I feel like in both cases you're mixing different life-span contexts in a single YAML/repo and it's expected that you'll run into problems.
In both cases there is an entity (IP, Disk) which is associated with a context that is broader than a cluster (e.g. a "subscription" in Azure, a "project" in GCP)
Because we implicitly create these entities in the cluster context when they don't exist, we're providing "ease of use" that causes the customer problem.
The right model is:
Repo-1 <- "above cluster entity definitions" (e.g. the YAML/JSON to create the IP or the disk)Repo-2 <- "the cluster configs that use the IP or disk"
On Fri, May 14, 2021 at 9:37 AM Brendan Burns <bbu...@microsoft.com> wrote:I feel like in both cases you're mixing different life-span contexts in a single YAML/repo and it's expected that you'll run into problems.
In both cases there is an entity (IP, Disk) which is associated with a context that is broader than a cluster (e.g. a "subscription" in Azure, a "project" in GCP)

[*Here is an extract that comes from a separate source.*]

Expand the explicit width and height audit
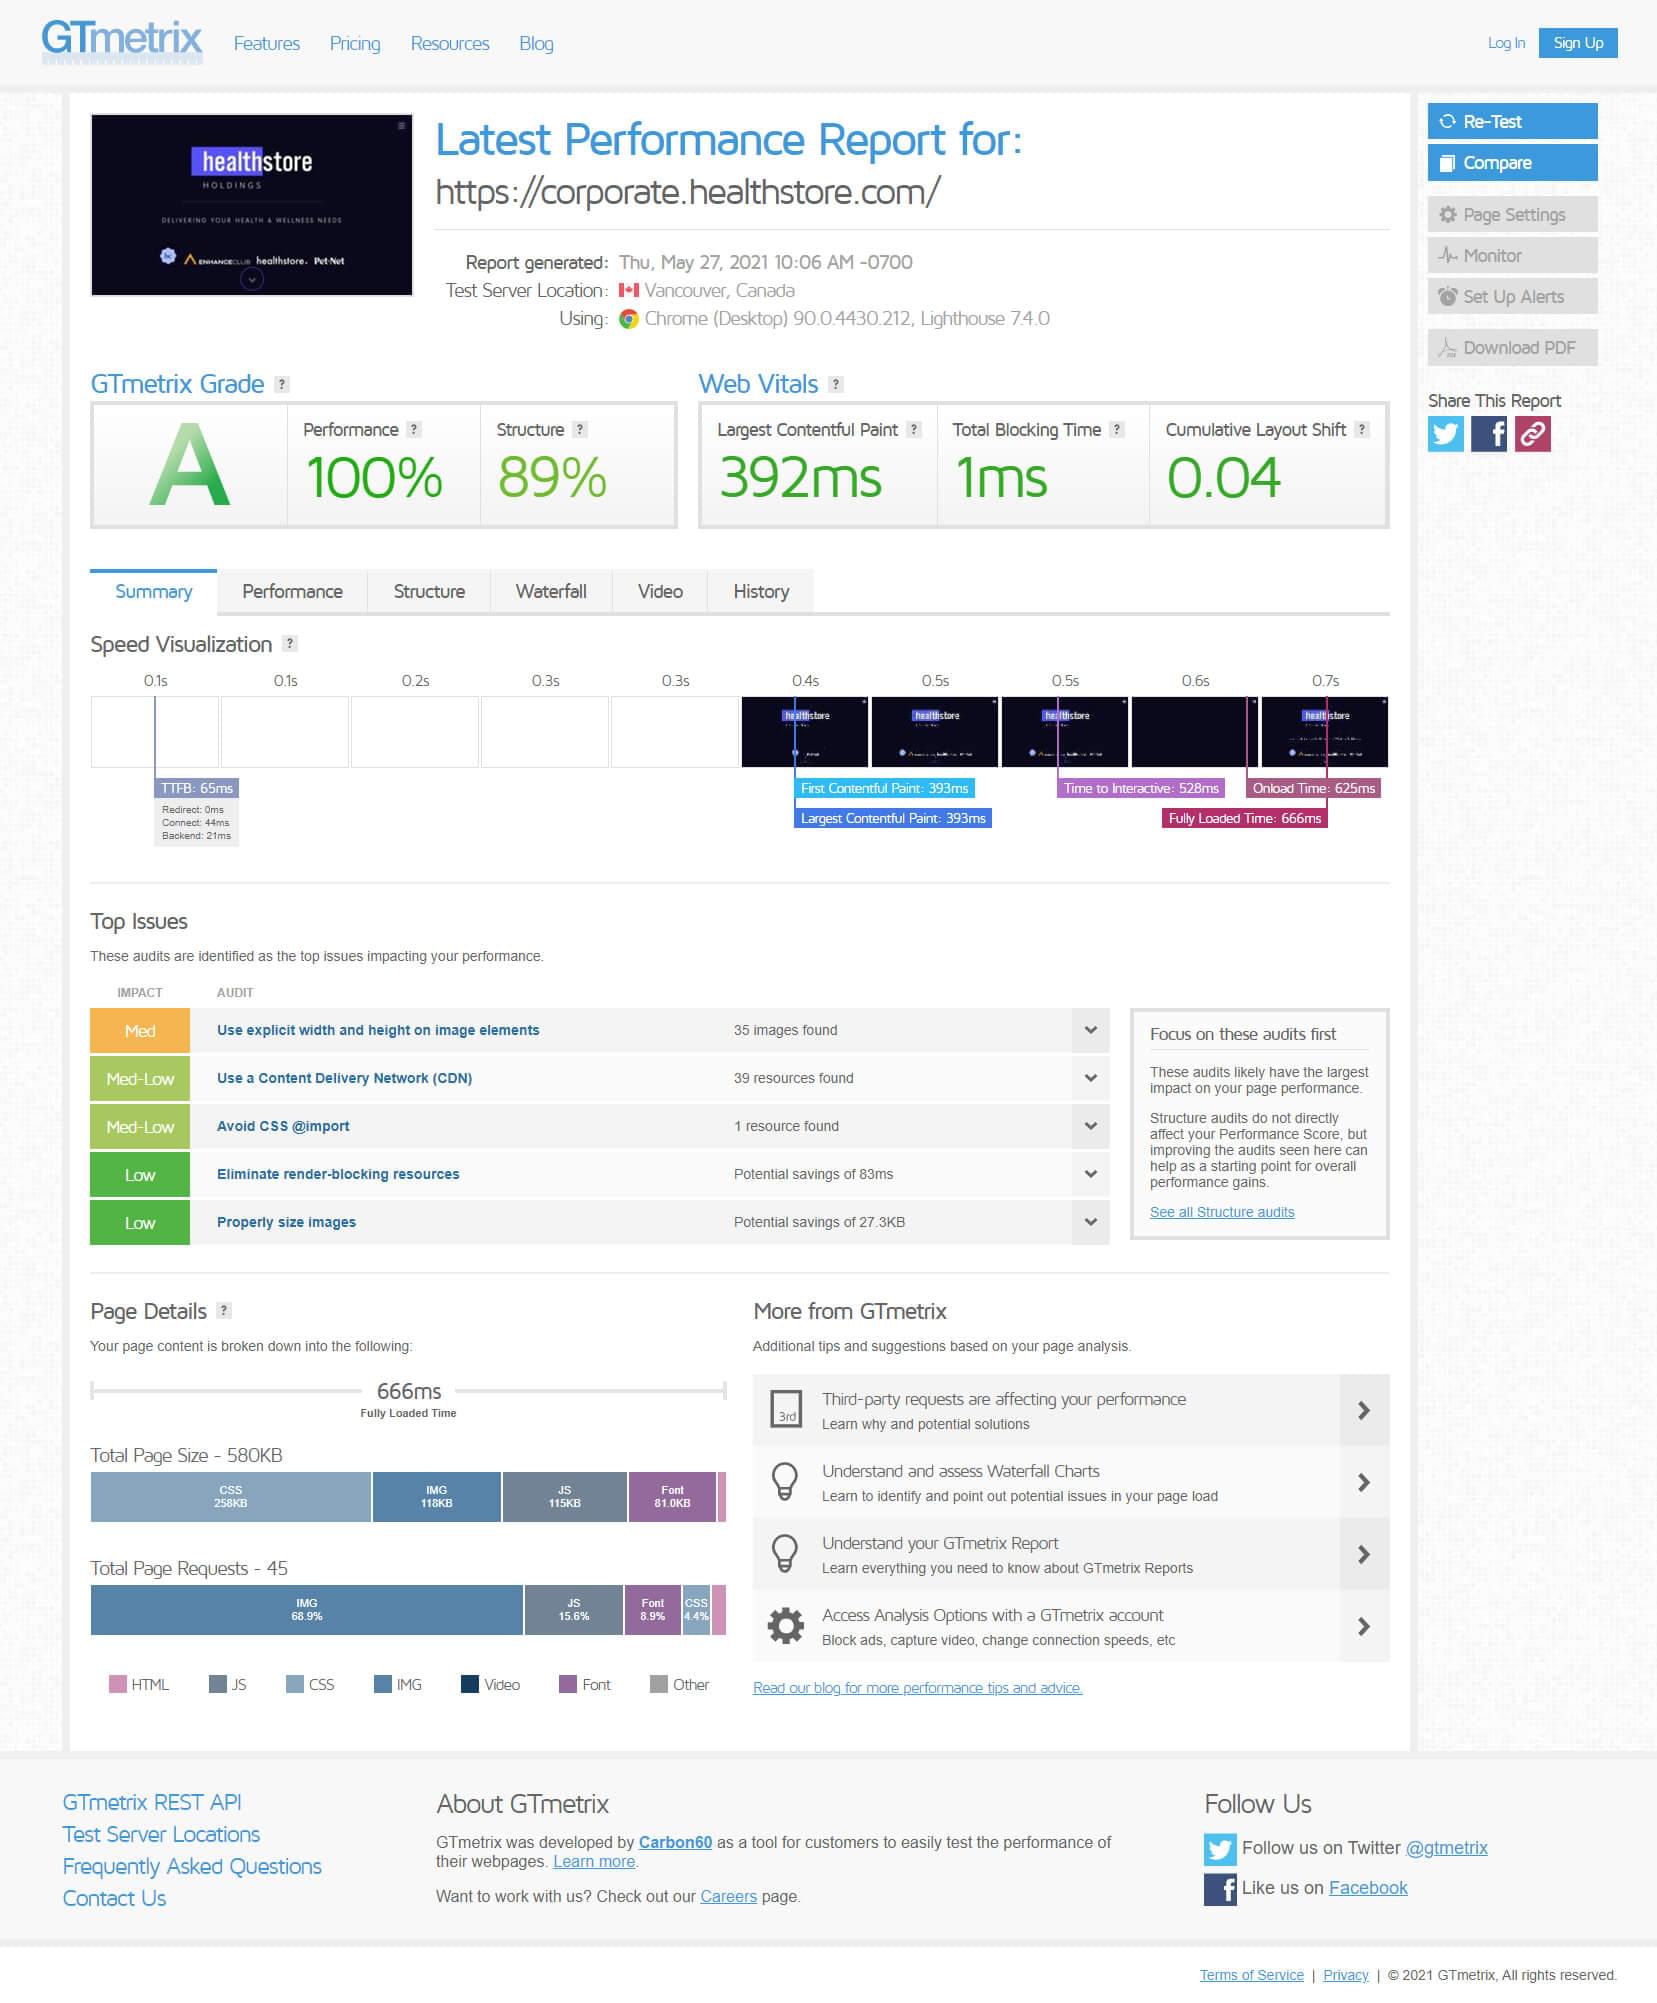Viewport: 1657px width, 2003px height. [1090, 1030]
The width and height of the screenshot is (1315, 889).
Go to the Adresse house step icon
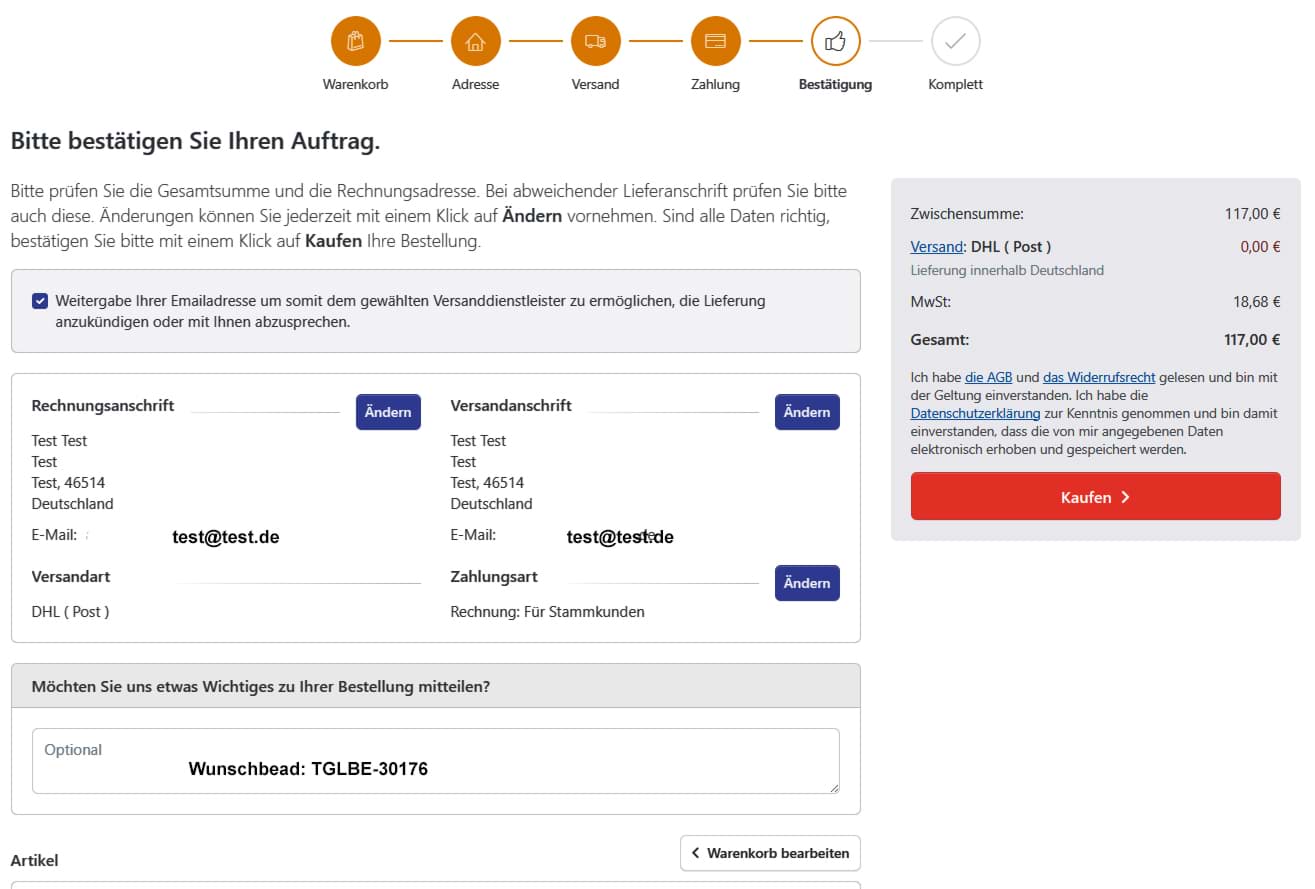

Because we implicitly create these entities in the cluster context when they don't exist, we're providing "ease of use" that causes the customer problem.
The right model is:
Repo-1 <- "above cluster entity definitions" (e.g. the YAML/JSON to create the IP or the disk)Repo-2 <- "the cluster configs that use the IP or disk"Even this breaks down in the face of something like PD. That has to be an admin-owned resource, or else end-users can PVC their way into any disk they want. With IPs, we have this problem. We don't have any way to denote that "namespace foo can use static IP x, but namespace bar cannot". Should "foo" stop using that IP, "bar" could jump on it.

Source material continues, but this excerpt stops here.